En France, depuis les attentats de Charlie Hebdo, le 7 janvier 2015, le renforcement des dispositifs de sécurité autour de lieux (gares, aéroports…) et événements (Euro de foot, défilé du 14-Juillet) particulièrement sensibles a encouragé les terroristes à utiliser des "armes" plus difficiles à repérer. "Les terroristes s’adaptent en permanence, c’est la dimension 'créative' du terrorisme", détaille Benjamin Oudet. 

Utiliser ces armes "rudimentaires", c’est "une façon de passer en dessous des moyens habituels de prévention (...) menés par la police pour prévenir les risques d'attentats, analyse Olivier Chopin, spécialiste du renseignement, sur France Culture. C'est le genre d’actions contre lequel tout système de sécurité est relativement démuni." 

Aujourd'hui, la faiblesse des services de renseignement n'est pas d'identifier les terroristes, mais leur passage à l'acte.

Benjamin Oudet, spécialiste du renseignement

à franceinfo

Résultat, les autorités misent désormais tout sur la réactivité en cas d'attaque de ce genre. Lorsque la Première ministre britannique, Theresa May, a indiqué qu'il faut apprendre à "vivre avec" ce type de menace, cela signifique que "les autorités ont intégré qu’elles ne pouvaient pas empêcher les attaques de se produire et qu'il fallait limiter au mieux le nombre de victimes en apportant une réponse efficace", explique le chercheur.

Parce que cela correspond aux terroristes du "troisième cercle" de l'EI 

"C'était une figure secondaire. (...) Il n'était pas dans le radar des services de renseignement ces temps-ci", a déclaré la Première ministre britannique, Theresa May, à propos de l'assaillant abattu par les forces de l'ordre, mercredi 22 mars à Londres. "Il y a quelques années, il a fait l'objet d'une enquête du MI5", le service de renseignement intérieur britannique en lien avec "l'extrémisme violent", a-t-elle poursuivi, ajoutant que c'était alors "un personnage périphérique" dans cette enquête.

Mohamed Lahouaiej Bouhlel à Nice, Larossi Abballa à Magnanville (Yvelines)... "Souvent, ces individus font partie du 'troisième cercle' de l'EI", poursuit Jean-Louis Bruguière.

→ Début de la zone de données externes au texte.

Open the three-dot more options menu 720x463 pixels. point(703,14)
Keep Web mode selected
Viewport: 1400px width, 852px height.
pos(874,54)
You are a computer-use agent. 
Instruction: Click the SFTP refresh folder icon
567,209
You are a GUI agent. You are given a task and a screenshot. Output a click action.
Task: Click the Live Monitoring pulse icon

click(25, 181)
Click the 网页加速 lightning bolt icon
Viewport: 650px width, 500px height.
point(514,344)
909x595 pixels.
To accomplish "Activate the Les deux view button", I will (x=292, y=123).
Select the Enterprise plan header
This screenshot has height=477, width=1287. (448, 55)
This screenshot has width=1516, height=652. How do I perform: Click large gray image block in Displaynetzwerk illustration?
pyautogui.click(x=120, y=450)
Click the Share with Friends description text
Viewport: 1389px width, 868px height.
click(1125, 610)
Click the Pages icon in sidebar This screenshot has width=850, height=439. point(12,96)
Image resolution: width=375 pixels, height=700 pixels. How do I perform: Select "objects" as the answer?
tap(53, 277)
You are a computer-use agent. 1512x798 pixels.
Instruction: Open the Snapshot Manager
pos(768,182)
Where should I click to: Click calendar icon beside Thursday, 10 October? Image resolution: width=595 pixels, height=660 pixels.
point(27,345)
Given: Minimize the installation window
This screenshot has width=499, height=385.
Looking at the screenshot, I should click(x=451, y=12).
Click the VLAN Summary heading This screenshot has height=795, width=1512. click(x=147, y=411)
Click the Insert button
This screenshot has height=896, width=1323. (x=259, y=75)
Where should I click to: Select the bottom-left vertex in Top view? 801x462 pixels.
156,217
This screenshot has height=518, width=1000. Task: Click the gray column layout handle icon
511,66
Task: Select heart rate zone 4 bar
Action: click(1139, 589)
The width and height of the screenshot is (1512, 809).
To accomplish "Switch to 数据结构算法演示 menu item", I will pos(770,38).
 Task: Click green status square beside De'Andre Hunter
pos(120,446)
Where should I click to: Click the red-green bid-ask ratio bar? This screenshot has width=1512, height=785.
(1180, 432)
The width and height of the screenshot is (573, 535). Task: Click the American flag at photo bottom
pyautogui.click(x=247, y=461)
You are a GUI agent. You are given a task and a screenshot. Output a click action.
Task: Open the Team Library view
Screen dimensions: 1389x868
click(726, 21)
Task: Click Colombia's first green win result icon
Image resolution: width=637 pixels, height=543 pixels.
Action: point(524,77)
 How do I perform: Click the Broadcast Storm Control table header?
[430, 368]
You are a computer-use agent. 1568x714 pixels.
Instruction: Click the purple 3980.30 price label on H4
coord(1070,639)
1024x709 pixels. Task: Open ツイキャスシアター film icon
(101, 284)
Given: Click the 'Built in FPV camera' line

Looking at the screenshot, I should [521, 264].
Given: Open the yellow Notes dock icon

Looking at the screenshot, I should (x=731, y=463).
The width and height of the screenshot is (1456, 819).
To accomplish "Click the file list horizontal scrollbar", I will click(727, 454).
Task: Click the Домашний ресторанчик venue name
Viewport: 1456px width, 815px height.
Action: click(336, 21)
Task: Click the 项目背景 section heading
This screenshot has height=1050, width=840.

Ce ne sont pas les cadres de l'EI basé en zone irako-syrienne, ni des membres des nébuleuses installées dans la région. "Ce sont souvent des individus qui sont dans un processus de radicalisation rapide, ou qui ont été empêchés de partir faire le jihad", relève l'ancien juge anti-terroriste. Après ces attaques, "l'organisation Etat islamique se contente de revendiquer, pointe Benjamin Oudet. Et d'assurer le service après-vente."